Could the listing be repeated exactly, with every picture dropped?

Supplied material:
<<<<

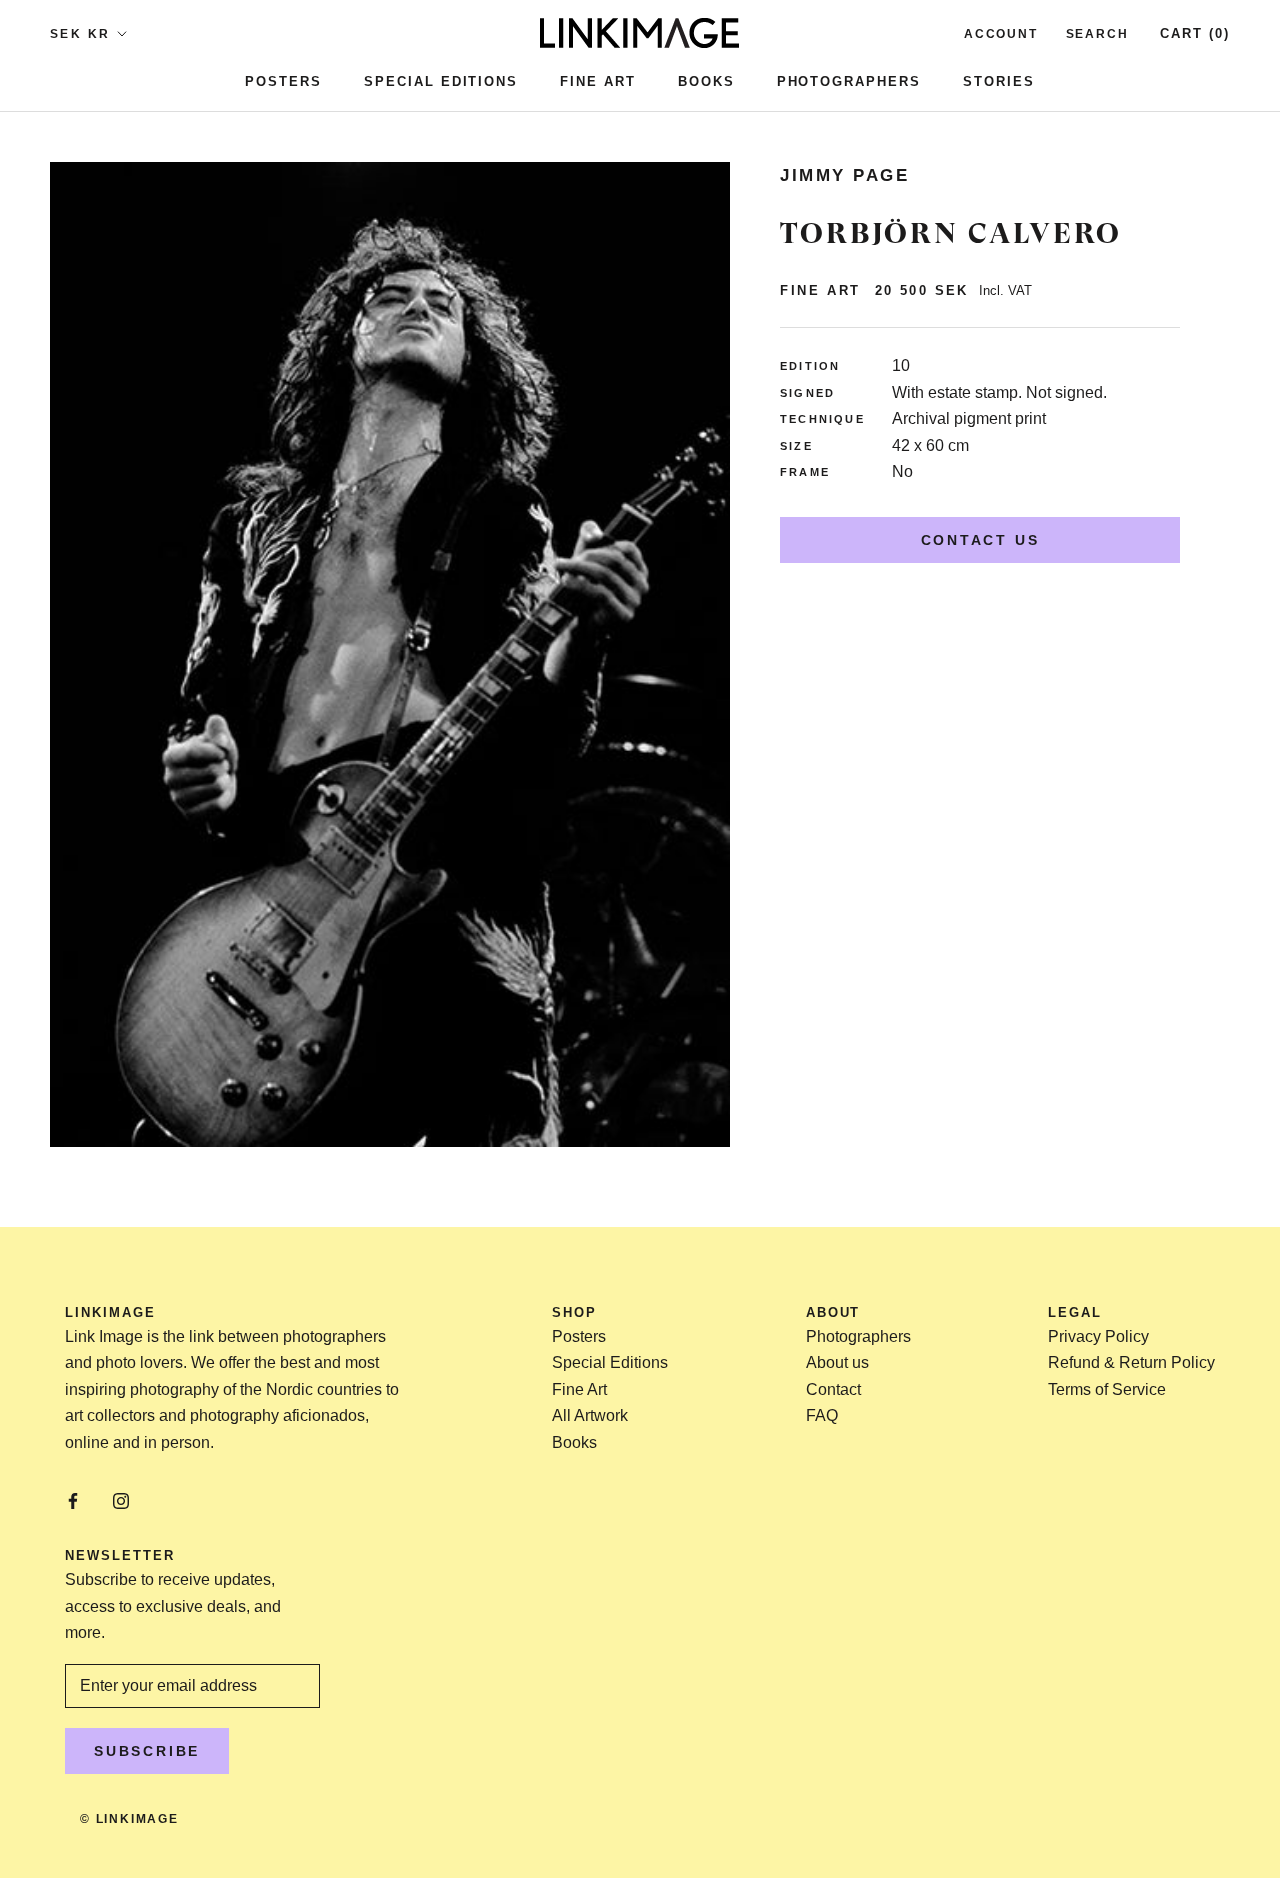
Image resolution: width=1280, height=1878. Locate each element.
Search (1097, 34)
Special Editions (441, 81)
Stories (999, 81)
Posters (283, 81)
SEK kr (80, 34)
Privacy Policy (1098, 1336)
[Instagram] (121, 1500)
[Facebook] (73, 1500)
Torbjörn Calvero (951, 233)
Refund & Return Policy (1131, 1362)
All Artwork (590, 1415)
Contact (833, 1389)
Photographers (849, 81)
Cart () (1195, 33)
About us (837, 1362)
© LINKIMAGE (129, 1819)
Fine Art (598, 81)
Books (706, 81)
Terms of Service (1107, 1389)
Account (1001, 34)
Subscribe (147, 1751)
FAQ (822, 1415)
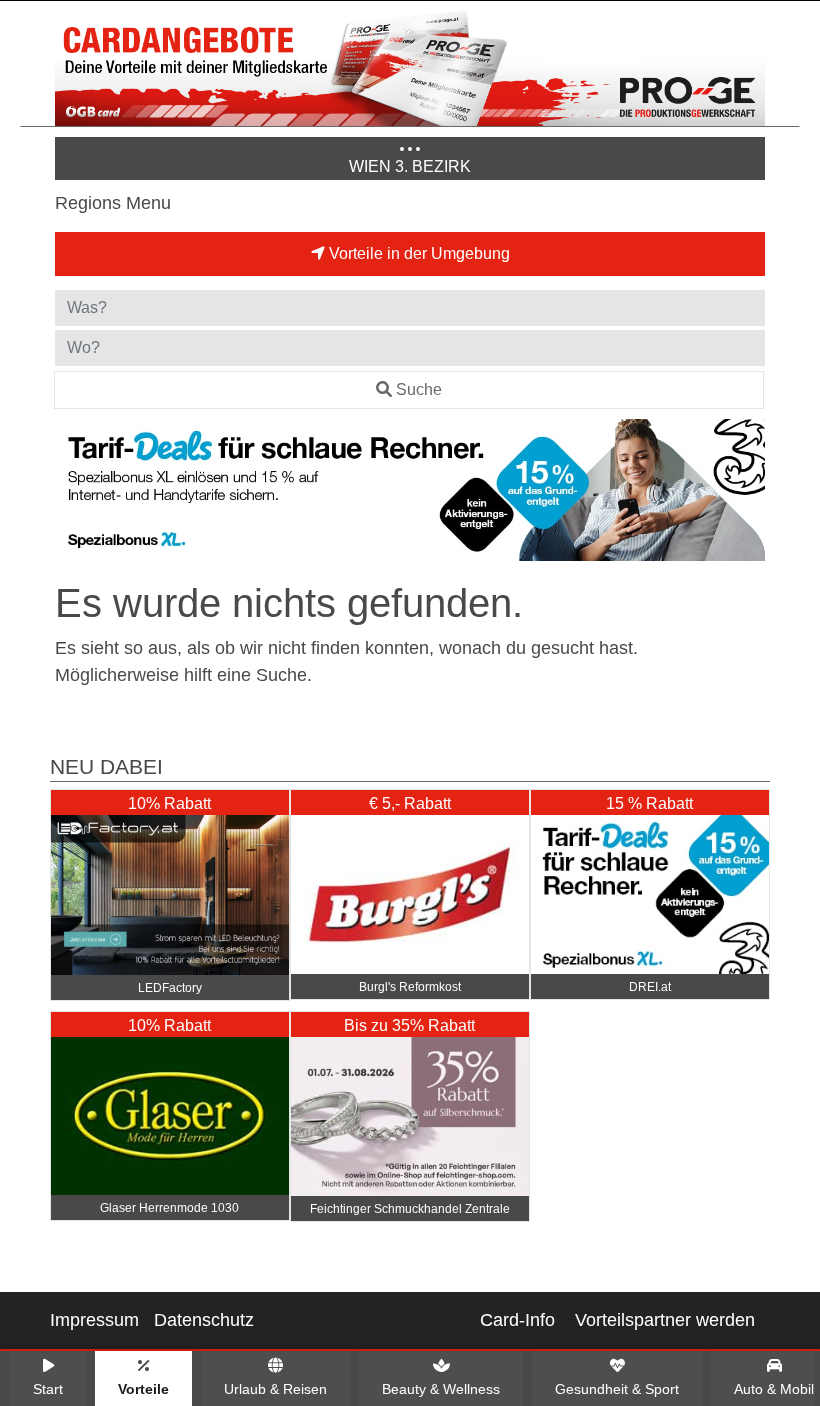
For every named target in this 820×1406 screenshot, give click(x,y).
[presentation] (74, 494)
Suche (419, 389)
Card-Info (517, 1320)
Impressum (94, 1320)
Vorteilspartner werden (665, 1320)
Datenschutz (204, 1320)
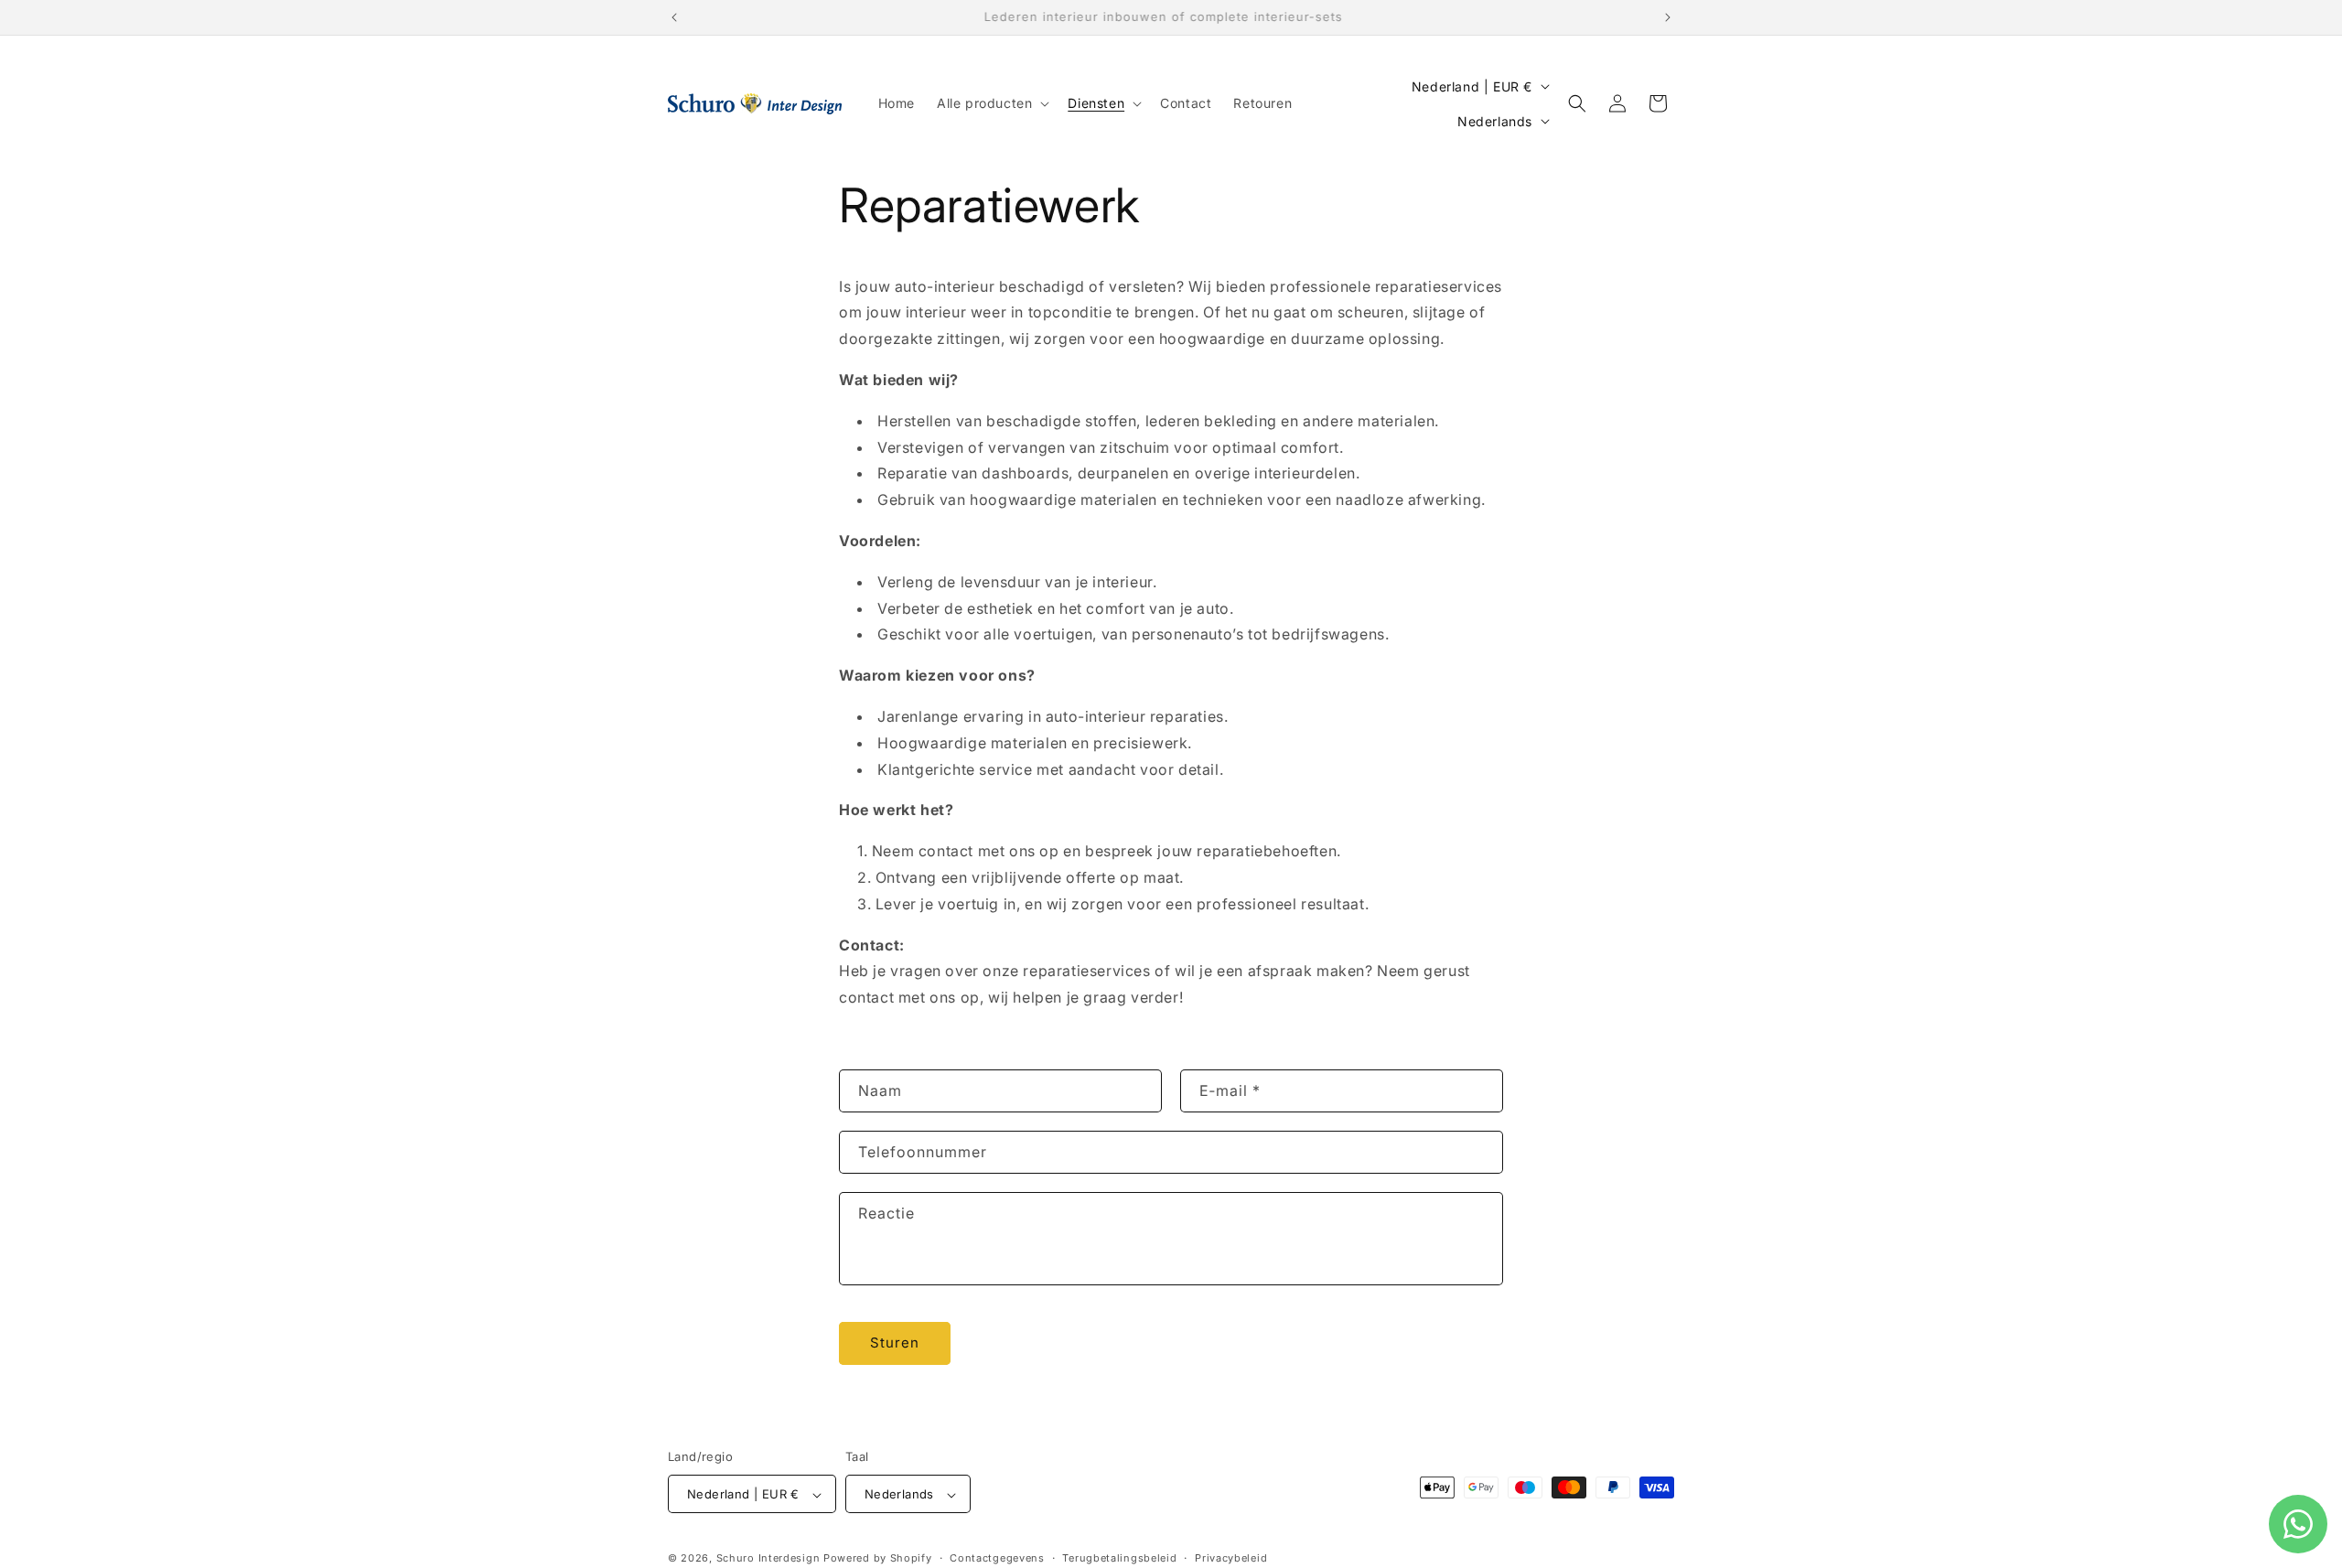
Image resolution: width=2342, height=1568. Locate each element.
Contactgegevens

>>>>

Solution for this exercise:
Image resolution: width=1280, height=1878. Locate each element.
Search (1097, 34)
Special Editions (441, 81)
Stories (999, 81)
Posters (283, 81)
SEK kr (80, 34)
Privacy Policy (1098, 1336)
[Instagram] (121, 1500)
[Facebook] (73, 1500)
Torbjörn Calvero (951, 233)
Refund & Return Policy (1131, 1362)
All Artwork (590, 1415)
Contact (833, 1389)
Photographers (849, 81)
Cart () (1195, 33)
About us (837, 1362)
© LINKIMAGE (129, 1819)
Fine Art (598, 81)
Books (706, 81)
Terms of Service (1107, 1389)
Account (1001, 34)
Subscribe (147, 1751)
FAQ (822, 1415)
For every named target in this 820×1406 screenshot, give click(x,y).
[presentation] (74, 494)
Suche (419, 389)
Card-Info (517, 1320)
Impressum (94, 1320)
Vorteilspartner werden (665, 1320)
Datenschutz (204, 1320)
Image resolution: width=2342, height=1568. Locate each element.
Contactgegevens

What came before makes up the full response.